Reproduce the data exactly as it stands.
════════════════════
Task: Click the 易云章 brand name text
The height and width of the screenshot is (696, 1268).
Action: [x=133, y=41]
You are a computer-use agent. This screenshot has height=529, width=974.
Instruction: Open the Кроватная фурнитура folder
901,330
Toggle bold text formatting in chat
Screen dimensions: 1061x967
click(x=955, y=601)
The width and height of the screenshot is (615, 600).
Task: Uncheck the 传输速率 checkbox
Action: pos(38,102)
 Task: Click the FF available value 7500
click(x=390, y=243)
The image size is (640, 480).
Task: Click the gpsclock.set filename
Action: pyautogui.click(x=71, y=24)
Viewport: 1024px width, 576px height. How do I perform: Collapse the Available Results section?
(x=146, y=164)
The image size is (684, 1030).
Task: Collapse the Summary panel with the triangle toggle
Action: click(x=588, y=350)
════════════════════
* EXERCISE SOLUTION *
Task: Click the 易云章 brand name text
The height and width of the screenshot is (696, 1268).
Action: [x=133, y=41]
You are a computer-use agent. This screenshot has height=529, width=974.
Instruction: Open the Кроватная фурнитура folder
901,330
Toggle bold text formatting in chat
Screen dimensions: 1061x967
click(x=955, y=601)
The width and height of the screenshot is (615, 600).
Task: Uncheck the 传输速率 checkbox
Action: pos(38,102)
 Task: Click the FF available value 7500
click(x=390, y=243)
The image size is (640, 480).
Task: Click the gpsclock.set filename
Action: pyautogui.click(x=71, y=24)
Viewport: 1024px width, 576px height. How do I perform: Collapse the Available Results section?
(x=146, y=164)
The image size is (684, 1030).
Task: Collapse the Summary panel with the triangle toggle
Action: click(x=588, y=350)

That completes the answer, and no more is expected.